When I first spoke to this firm, they weren't sure automation was even relevant to them. They're a small legal practice in Lagos — a tight team, handling a steady stream of client inquiries every week. Not a big operation, but a busy one.

The person I spoke to described their intake process the way most people describe something they've stopped really seeing: "We just handle it manually. Someone reads the email, puts the details into our system, makes sure the files are saved. It's fine."

It wasn't fine. It was just so normal to them that they'd stopped noticing how much time it was taking.

What "Handling It Manually" Actually Looked Like

Here's what happened every time a potential client sent an email to the firm.

Someone on the team would open the email and read through it. If there were attachments — documents, evidence, contracts — they'd download those to their desktop. Then they'd open the firm's case management software (they use Clio) and search for the client's email address to check if they were already in the system. If they were a returning client, they'd create a new matter and link it. If they were new, they'd create a contact first, then create the matter.

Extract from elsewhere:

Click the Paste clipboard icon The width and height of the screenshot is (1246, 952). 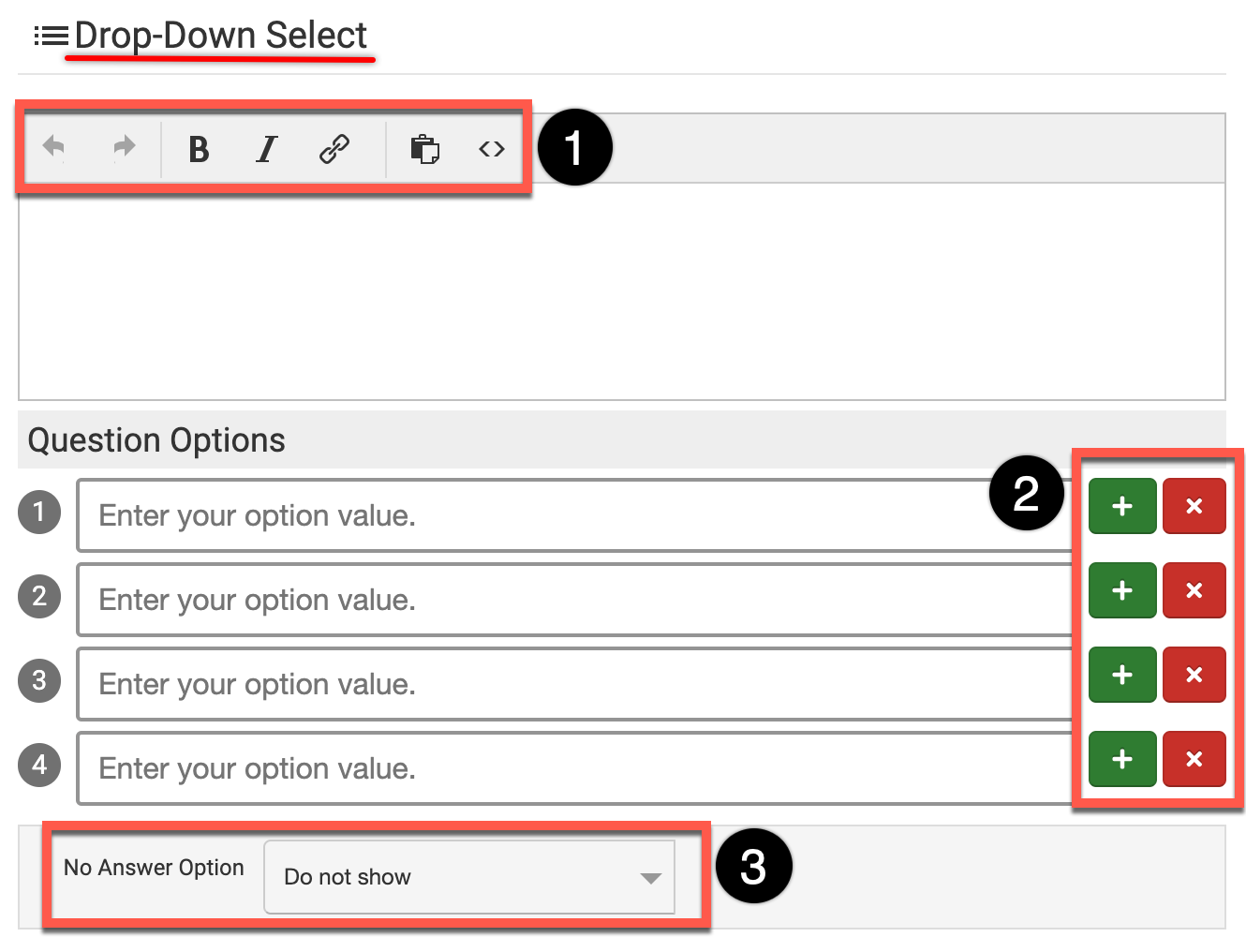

Then they'd type a summary of the case into the matter notes. Not a copy-paste — an actual typed summary, because the original email was usually unstructured and they needed it in a specific format. Then they'd go back to the email, download the attachments again if they'd forgotten, and save them to the right folder in Google Drive. If the folder didn't exist yet, they'd create it first.

The whole thing took 15 to 20 minutes per inquiry. On a quiet day with two or three inquiries, that's manageable. On a busy week, that's hours of time from someone qualified enough to be doing actual legal work.

"The emails don't stop coming at 5pm. But the person processing them does."

There was another problem nobody had really named yet: the process only ran during office hours. A client who emailed on Friday evening waited until Monday morning. A client who emailed at midnight before a hearing sat in an unread inbox. The firm had no visibility into those inquiries until someone physically sat down to open their email.

The Actual Cost of This

Let's be straightforward about the numbers. If you're processing 10 client inquiries a week at 20 minutes each, that's over 3 hours of staff time — every week — on a task that produces nothing except a record that should have been created automatically. Over a year, that's roughly 160 hours. That's a month of working days spent copying information from emails into software.

And that's assuming no mistakes. In practice, manual data entry means occasional typos in names and email addresses. It means sometimes a returning client gets created as a new contact because someone didn't search carefully enough. It means a duplicate record in Clio with the case history split across two entries. Cleaning that up takes time too.

// The Hidden Cost

Duplicate client records in a legal CRM aren't just inconvenient. They mean fragmented case history — past matters, notes, and billing records that don't surface when you search the client's name. The error has compounding downstream effects.

What We Built

The goal was straightforward: the moment a client email arrives, everything that used to happen manually should happen automatically. By the time anyone opens Clio, the work should already be done.